If you only had a zoning map to try and understand how the different blocks in the City of Chicago relate to their neighborhoods and the city at large, you might have the idea that the city has no neighborhoods, but is actually a collection of tiny, randomly dispersed zones of differing land uses.
And then when you walked those areas you’d find that the zones, which attempt to prescribe a land use, at least nominally, don’t have anything to do with the restaurant, housing, and commercial building mix of uses actually present.
The @peacelovegoat zoning cmte puzzled over how some blocks ended up w 18 diff zoning dist @DanielKayHertz pic.twitter.com/UtzCN1Zoum
— Payton Chung (@paytonchung) May 23, 2016
No plan would have been devised to create a map like this.
Over the last five years, and surely over the last 14, the City of Chicago has been divided (really, split) into an increasing number of distinct zoning districts.
The city’s zoning map is updated after each monthly city council meeting, to reflect the numerous changes that the 50 alders have approved individually. (Their collective approval occurs unanimously in an omnibus bill.)
Every few months I ask the Chicago Department of Innovation and Technology (DoIT) for the latest zoning map, in the form of a shapefile (a kind of file that holds geographic information that can be analyzed by many computer programs). While Chicago has one of the country’s best open data offerings, some datasets, like zoning, don’t get updated in the catalog.
There are two ways I can analyze and present the data about the quantity of zoning districts. Both, however, show that the number of distinct zoning districts has increased. This means that the city is divided even more finely than it was just six months ago.
Analysis 1: Period snapshots
I have the zoning shapefile for five periods, snapshots of the city’s zoning map at that time. From August 2012 to now, May 2016, the number of discrete zoning districts (the sum of all B3-5, RS-1, DX-7, etc. zoning classes) has increased 7.8 percent.

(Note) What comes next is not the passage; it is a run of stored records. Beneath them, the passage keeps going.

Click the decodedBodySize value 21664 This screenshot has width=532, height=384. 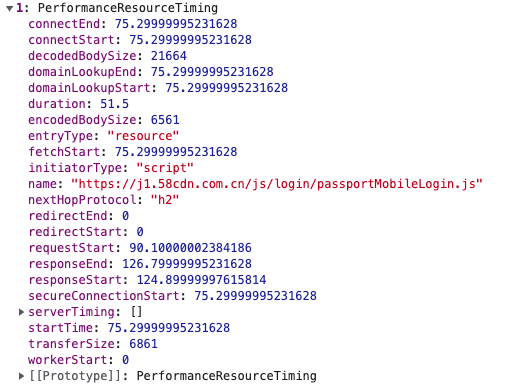click(x=169, y=56)
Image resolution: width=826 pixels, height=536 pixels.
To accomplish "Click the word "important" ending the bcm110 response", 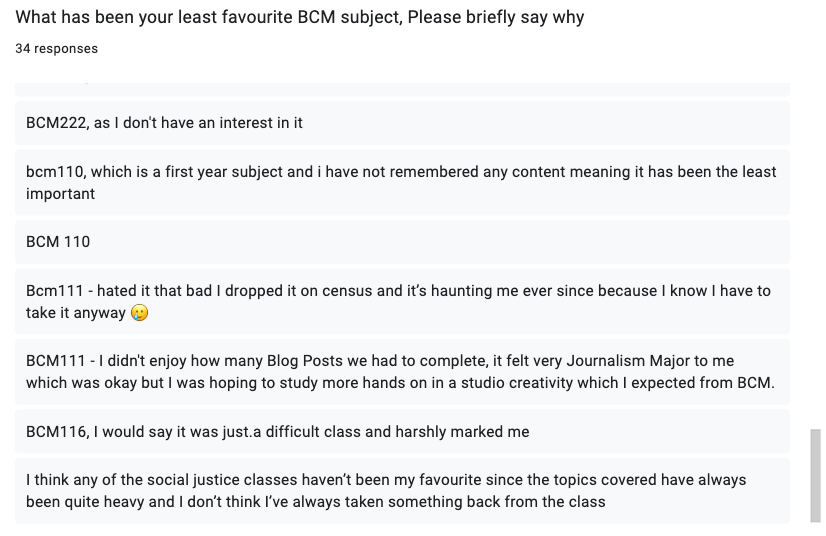I will point(61,194).
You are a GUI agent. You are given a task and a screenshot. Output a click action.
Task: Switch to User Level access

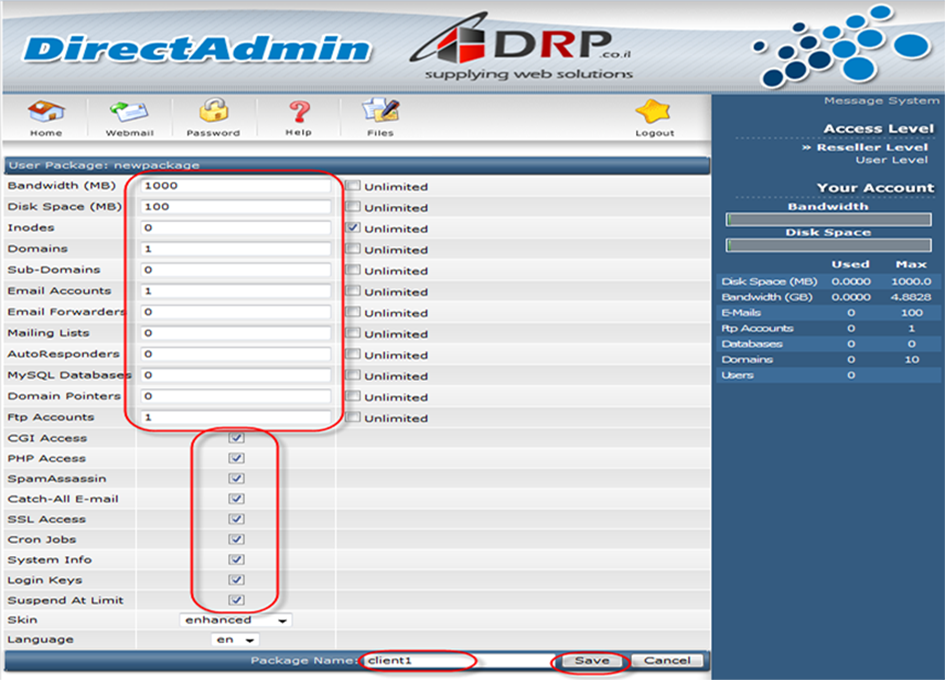point(891,160)
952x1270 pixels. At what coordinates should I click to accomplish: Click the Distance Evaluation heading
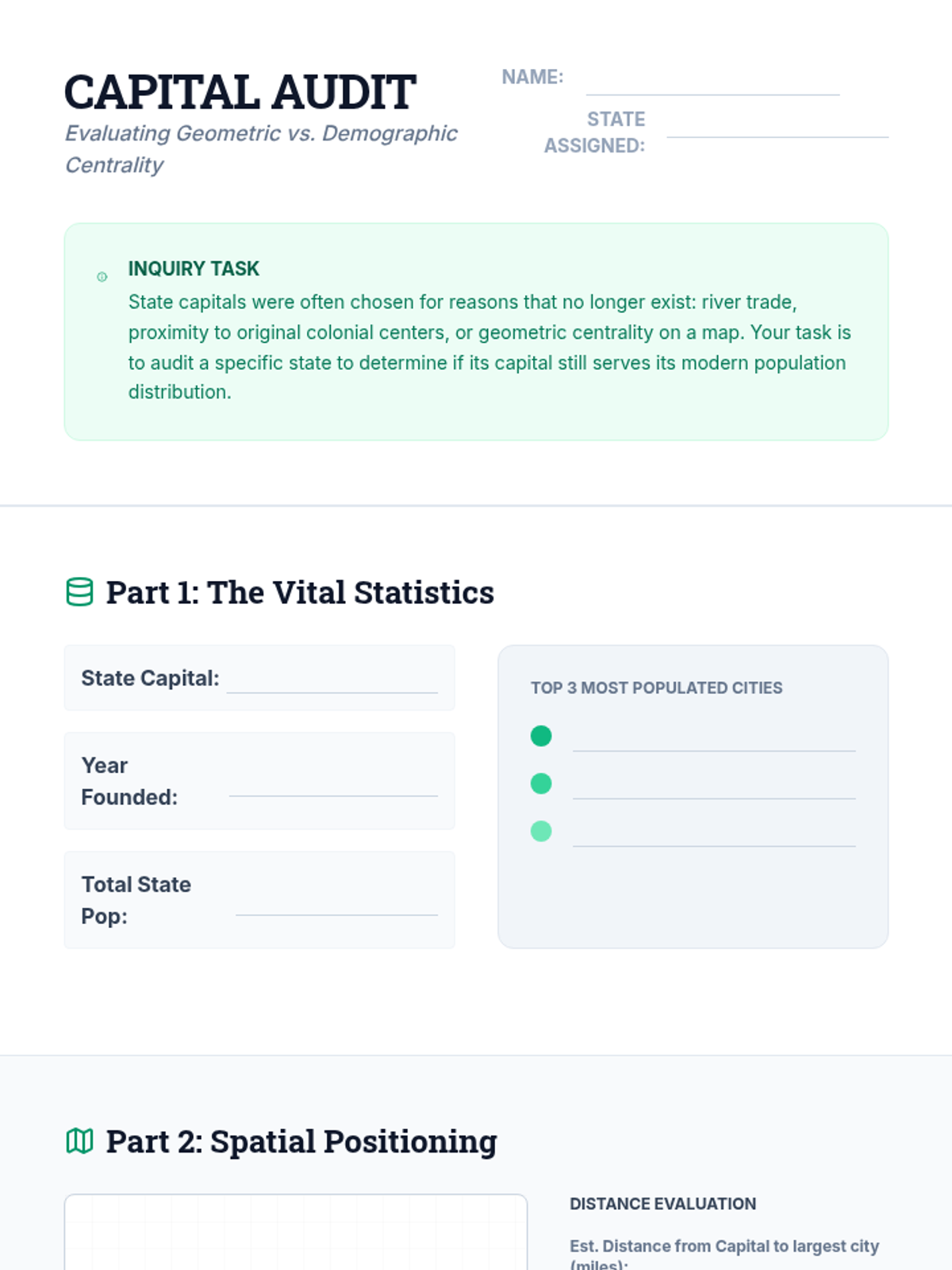pyautogui.click(x=662, y=1204)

Period | Zoning districts | change |
August 2012 |
11,278 |
– |
September 2014 |
11,677 |
3.42% |
June 2015 |
11,918 |
2.02% |
November 2015 |
12,015 |
0.81% |
May 2016 |
12,162 |
1.21% |
I collect the period snapshots to show the history of zoning at a specific address or building in Chicago, which is listed on Chicago Cityscape. For example, the zoning for the site of the new mixed-use development in Bucktown that includes a reconstructed Aldi has changed four times in four years.
Analysis 2: Creation date
The zoning shapefiles also have the date at which a zoning district was split or combined to create a new district, either with a different zoning class (RT-4, C1-1, etc.) or a different shape.
With the most recent zoning shapefile I can tell how many new zoning districts were split or combined and a record representing it was added to the list. The records start in 2002, and by the end of the year 7,717 records were created.

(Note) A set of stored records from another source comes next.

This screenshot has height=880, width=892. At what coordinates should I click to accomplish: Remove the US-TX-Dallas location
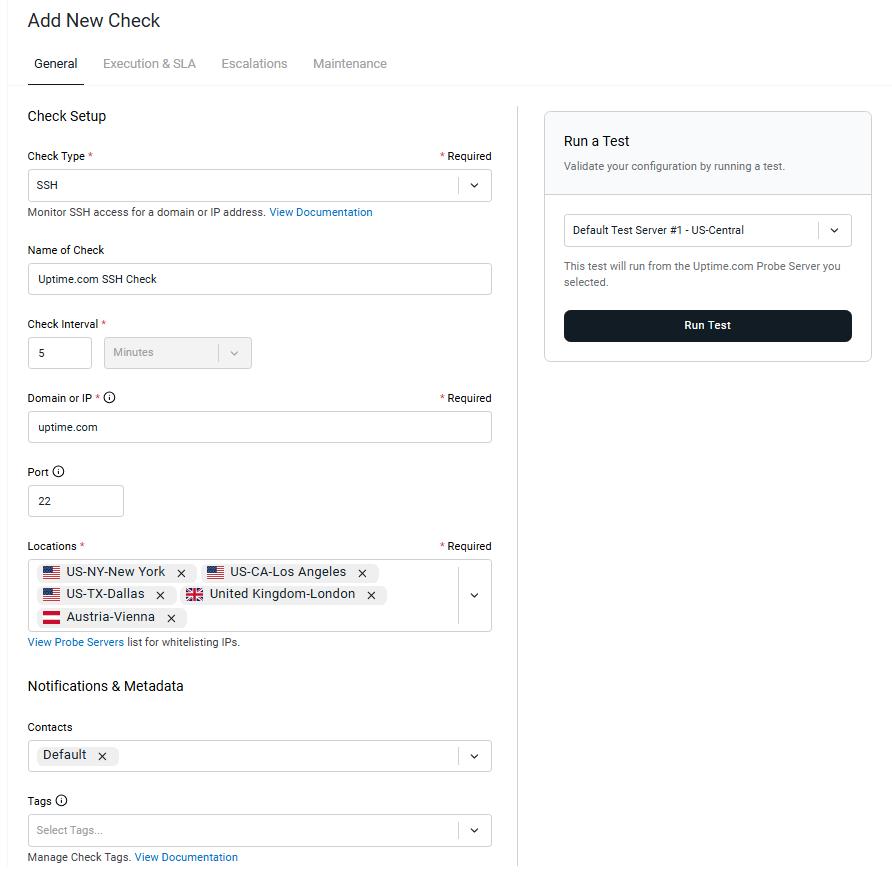coord(160,594)
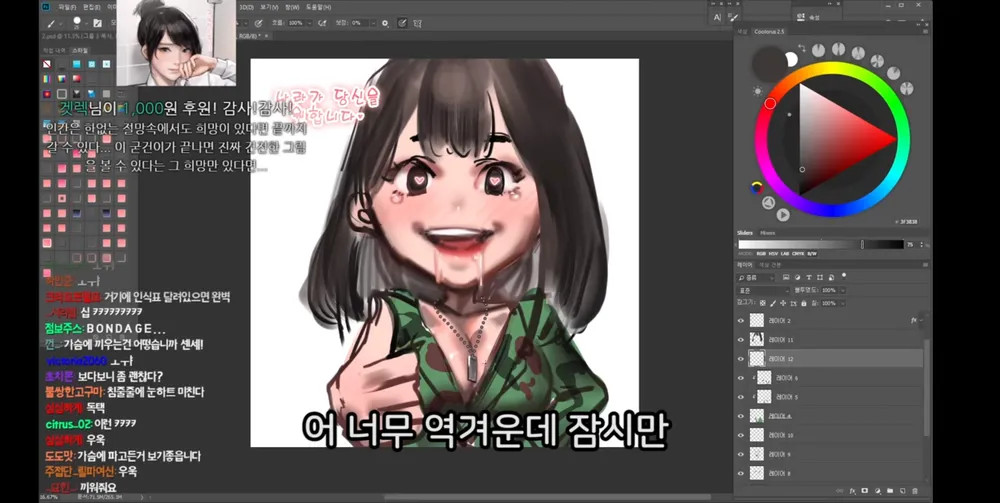The image size is (1000, 503).
Task: Click the large foreground color circle in Coolorus
Action: click(768, 64)
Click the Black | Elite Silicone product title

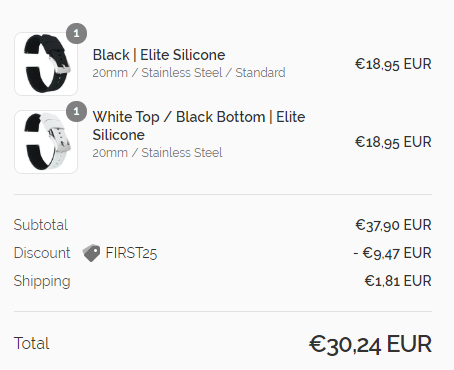pyautogui.click(x=159, y=55)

The following year, only 14 records were added, and in 2004, only 6. The Chicago City Council adopted a rewritten zoning code in 2004, and I guess that the zoning map was modified prior to adoption. After 2004, the number of new zoning districts picks up:
year | zoning districts added by splitting/combining | cumulative | change |
2002 |
7717 |
7717 |
– |
2003 |
14 |
7731 |
0.18% |
2004 |
6 |
7737 |
0.08% |
2005 |
267 |
8004 |
3.45% |
2006 |
497 |
8501 |
6.21% |
2007 |
561 |
9062 |
6.60% |
2008 |
592 |
9654 |
6.53% |
2009 |
304 |
9958 |
3.15% |
2010 |
245 |
10203 |
2.46% |
2011 |
271 |
10474 |
2.66% |
2012 |
277 |
10751 |
2.64% |
2013 |
299 |
11050 |
2.78% |
2014 |
397 |
11447 |
3.59% |
2015 |
367 |
11814 |
3.21% |
2016 |
173 |
11987 |
1.46% |
none listed |
175 |
12,162 |
– |
It seems there’s a light relationship between the recession that started in 2008 and the number of zoning changes made. There are more made annually before the recession than after it. It actually seems to track with building permits (sorry, no chart handy).